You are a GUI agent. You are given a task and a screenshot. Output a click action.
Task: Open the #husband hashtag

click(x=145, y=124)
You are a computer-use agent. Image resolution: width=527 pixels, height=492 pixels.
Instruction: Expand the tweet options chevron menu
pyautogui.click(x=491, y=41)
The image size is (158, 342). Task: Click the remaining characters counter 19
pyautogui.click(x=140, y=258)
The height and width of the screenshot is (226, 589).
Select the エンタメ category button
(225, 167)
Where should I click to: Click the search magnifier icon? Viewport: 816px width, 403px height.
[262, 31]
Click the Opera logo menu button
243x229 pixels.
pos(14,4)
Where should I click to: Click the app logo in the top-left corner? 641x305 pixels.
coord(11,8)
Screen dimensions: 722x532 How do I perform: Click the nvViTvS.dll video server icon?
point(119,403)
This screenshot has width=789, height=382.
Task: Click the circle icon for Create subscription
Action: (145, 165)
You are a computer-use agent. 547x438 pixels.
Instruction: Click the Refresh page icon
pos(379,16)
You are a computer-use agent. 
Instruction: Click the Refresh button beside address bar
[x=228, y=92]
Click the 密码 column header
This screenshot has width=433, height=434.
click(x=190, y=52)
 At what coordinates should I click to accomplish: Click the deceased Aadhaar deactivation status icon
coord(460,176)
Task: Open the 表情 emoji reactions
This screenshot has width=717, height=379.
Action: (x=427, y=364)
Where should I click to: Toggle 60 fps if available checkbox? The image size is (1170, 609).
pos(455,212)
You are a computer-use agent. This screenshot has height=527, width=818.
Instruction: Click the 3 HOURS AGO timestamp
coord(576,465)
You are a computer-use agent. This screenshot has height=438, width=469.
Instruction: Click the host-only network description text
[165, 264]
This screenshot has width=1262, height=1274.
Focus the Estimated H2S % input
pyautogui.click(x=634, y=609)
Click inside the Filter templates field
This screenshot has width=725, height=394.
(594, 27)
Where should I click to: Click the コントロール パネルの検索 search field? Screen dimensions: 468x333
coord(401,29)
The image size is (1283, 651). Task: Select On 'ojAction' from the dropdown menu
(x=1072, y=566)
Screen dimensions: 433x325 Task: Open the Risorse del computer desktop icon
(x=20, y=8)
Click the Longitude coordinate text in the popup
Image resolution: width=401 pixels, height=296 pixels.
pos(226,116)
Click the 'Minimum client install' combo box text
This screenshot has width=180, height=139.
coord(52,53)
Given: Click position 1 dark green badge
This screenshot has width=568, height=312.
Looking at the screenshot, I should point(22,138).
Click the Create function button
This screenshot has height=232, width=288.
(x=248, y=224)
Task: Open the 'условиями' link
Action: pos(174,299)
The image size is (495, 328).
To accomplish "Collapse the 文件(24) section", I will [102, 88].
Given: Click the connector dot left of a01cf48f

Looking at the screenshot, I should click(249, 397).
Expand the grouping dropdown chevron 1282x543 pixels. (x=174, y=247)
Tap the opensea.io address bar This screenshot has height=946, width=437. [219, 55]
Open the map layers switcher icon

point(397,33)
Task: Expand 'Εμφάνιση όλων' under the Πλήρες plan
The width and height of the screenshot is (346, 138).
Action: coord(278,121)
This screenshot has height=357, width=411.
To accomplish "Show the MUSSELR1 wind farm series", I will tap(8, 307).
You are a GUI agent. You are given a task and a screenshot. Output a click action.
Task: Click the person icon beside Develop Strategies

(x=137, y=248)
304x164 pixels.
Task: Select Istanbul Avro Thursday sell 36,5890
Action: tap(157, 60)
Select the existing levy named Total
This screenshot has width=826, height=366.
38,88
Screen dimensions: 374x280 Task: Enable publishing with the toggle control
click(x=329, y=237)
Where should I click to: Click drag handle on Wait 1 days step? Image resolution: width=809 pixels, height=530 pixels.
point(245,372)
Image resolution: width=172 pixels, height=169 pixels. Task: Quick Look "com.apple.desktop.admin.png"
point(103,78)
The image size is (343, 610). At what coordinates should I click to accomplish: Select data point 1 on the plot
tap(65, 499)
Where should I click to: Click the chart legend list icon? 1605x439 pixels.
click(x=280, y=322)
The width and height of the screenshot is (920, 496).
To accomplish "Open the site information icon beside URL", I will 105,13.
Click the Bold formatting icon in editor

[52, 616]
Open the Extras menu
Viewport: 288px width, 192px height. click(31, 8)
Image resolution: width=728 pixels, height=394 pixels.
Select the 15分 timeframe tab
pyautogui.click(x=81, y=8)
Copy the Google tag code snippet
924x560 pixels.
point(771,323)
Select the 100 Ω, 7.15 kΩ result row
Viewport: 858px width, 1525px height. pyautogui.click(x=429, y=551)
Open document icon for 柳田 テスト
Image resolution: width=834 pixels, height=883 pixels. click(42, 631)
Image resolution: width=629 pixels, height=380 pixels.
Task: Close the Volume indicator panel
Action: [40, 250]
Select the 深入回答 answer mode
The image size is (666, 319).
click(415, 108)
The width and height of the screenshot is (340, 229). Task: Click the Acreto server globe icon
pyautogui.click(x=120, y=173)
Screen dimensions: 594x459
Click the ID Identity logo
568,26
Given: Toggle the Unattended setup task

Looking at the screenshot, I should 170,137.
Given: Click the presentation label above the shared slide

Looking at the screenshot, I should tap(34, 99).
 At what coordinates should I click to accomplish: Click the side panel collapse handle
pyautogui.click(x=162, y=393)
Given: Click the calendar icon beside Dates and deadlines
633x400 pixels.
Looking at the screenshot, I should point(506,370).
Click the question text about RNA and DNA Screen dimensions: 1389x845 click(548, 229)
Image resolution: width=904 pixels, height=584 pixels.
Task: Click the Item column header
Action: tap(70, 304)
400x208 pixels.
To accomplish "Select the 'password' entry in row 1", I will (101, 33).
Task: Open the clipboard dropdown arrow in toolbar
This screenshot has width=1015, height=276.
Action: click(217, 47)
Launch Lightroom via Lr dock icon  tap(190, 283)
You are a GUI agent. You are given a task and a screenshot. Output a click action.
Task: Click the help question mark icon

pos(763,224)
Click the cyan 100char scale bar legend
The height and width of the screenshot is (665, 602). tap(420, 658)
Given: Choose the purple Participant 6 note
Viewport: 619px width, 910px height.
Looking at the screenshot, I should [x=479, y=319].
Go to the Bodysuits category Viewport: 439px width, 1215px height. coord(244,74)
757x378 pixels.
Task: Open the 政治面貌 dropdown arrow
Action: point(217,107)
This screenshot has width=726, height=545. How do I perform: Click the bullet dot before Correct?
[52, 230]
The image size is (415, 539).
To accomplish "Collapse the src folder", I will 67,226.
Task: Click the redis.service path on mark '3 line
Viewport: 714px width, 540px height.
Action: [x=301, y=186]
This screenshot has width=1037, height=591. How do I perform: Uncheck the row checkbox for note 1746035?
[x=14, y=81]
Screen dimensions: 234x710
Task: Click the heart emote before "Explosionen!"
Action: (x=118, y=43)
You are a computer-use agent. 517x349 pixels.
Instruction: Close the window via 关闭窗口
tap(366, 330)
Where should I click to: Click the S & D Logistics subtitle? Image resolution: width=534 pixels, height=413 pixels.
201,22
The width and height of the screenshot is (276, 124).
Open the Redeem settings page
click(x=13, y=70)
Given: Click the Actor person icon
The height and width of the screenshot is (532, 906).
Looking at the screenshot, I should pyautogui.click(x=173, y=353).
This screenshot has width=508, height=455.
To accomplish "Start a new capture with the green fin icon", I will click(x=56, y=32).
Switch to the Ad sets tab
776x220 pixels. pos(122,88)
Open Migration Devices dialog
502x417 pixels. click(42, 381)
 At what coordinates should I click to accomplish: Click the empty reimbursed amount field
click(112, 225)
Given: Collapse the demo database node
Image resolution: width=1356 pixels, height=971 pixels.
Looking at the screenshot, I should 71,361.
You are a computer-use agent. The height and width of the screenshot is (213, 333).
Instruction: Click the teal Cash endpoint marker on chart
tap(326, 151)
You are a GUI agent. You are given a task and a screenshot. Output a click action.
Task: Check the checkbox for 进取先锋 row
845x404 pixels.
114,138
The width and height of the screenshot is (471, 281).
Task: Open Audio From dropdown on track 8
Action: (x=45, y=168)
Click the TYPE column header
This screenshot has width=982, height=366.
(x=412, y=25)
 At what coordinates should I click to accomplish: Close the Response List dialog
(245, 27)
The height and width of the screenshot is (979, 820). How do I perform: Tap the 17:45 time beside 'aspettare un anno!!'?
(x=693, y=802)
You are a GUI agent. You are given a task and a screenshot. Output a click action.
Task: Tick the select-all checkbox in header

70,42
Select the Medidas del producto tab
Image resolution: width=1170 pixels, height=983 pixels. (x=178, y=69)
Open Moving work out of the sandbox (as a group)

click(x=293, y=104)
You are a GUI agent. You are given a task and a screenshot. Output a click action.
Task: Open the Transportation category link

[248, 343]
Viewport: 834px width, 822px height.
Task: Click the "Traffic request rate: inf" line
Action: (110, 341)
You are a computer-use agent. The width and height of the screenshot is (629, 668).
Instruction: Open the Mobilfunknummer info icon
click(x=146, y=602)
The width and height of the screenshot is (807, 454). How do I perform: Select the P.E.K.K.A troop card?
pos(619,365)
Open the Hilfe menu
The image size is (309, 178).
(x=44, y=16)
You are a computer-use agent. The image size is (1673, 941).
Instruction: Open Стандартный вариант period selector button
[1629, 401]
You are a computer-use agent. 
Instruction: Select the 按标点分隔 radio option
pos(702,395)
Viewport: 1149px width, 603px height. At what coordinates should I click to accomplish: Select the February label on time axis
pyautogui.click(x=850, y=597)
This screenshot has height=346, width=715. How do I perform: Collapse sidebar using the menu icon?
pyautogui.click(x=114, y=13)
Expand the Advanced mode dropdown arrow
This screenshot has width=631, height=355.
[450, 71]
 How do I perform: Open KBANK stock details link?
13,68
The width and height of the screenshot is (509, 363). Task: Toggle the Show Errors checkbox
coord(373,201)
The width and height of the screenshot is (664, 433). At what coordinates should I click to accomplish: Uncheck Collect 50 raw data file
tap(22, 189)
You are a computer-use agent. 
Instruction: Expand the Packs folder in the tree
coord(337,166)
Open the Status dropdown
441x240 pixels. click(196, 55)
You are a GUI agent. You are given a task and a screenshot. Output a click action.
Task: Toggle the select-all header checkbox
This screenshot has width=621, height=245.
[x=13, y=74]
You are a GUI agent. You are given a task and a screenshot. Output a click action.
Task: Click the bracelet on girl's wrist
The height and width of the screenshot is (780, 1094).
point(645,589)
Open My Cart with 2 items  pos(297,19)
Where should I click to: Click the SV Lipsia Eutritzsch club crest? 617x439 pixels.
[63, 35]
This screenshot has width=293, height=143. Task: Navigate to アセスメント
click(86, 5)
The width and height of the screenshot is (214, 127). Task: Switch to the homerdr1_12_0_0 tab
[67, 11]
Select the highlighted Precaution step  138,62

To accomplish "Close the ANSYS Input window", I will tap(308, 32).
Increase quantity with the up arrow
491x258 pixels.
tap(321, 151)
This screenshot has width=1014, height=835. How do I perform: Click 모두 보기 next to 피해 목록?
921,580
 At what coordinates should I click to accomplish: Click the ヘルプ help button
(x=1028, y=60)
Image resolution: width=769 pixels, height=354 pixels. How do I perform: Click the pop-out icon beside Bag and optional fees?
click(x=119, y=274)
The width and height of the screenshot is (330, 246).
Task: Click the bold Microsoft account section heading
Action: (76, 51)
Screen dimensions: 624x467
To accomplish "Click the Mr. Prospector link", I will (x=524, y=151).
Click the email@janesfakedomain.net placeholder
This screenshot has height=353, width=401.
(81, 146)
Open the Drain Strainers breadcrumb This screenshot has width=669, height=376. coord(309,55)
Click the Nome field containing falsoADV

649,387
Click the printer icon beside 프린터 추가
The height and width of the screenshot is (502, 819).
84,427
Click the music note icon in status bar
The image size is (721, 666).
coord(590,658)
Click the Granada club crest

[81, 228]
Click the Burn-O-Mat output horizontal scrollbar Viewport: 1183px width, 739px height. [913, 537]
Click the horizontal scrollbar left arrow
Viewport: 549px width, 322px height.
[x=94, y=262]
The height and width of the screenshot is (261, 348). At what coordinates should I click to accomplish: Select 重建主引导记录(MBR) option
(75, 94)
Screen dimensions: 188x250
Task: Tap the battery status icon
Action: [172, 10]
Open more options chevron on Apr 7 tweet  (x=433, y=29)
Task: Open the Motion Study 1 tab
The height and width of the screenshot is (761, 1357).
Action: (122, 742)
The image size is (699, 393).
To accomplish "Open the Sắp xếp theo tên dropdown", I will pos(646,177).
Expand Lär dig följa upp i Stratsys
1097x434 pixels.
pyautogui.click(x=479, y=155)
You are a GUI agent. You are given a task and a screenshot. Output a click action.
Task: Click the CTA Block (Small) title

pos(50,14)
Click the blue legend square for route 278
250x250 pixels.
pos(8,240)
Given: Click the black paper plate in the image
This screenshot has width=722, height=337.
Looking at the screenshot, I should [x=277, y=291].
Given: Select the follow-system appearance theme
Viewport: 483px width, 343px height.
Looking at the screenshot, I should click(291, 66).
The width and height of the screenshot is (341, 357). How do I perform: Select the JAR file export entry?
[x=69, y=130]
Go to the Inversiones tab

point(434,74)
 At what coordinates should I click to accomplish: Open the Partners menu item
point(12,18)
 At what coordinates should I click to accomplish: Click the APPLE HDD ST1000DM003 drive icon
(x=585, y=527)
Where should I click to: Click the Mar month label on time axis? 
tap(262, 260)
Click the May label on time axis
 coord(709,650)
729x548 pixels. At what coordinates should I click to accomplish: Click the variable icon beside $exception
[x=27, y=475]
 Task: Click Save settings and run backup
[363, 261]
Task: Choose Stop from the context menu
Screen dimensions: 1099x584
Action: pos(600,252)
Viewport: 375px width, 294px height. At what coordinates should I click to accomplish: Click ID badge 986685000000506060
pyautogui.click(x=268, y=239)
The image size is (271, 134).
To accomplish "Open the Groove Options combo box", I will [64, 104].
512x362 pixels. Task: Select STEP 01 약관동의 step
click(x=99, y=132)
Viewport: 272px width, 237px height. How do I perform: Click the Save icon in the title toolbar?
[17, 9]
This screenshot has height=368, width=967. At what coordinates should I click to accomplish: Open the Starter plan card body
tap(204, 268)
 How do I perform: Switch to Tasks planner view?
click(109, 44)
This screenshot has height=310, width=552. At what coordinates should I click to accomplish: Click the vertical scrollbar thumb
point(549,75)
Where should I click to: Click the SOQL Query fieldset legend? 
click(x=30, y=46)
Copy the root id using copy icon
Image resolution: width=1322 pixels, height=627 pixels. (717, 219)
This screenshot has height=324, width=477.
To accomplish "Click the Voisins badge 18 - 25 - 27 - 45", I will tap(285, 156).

========================================================================

_DIRECTIONS FOR THIS TASK_: Output the lines from the one with "512x362 pixels. Task: Select" to the final line of the entries above, exactly as they stand, please, and nothing else.

_WRITTEN ANSWER_:
512x362 pixels. Task: Select STEP 01 약관동의 step
click(x=99, y=132)
Viewport: 272px width, 237px height. How do I perform: Click the Save icon in the title toolbar?
[17, 9]
This screenshot has height=368, width=967. At what coordinates should I click to accomplish: Open the Starter plan card body
tap(204, 268)
 How do I perform: Switch to Tasks planner view?
click(109, 44)
This screenshot has height=310, width=552. At what coordinates should I click to accomplish: Click the vertical scrollbar thumb
point(549,75)
Where should I click to: Click the SOQL Query fieldset legend? 
click(x=30, y=46)
Copy the root id using copy icon
Image resolution: width=1322 pixels, height=627 pixels. (717, 219)
This screenshot has height=324, width=477.
To accomplish "Click the Voisins badge 18 - 25 - 27 - 45", I will tap(285, 156).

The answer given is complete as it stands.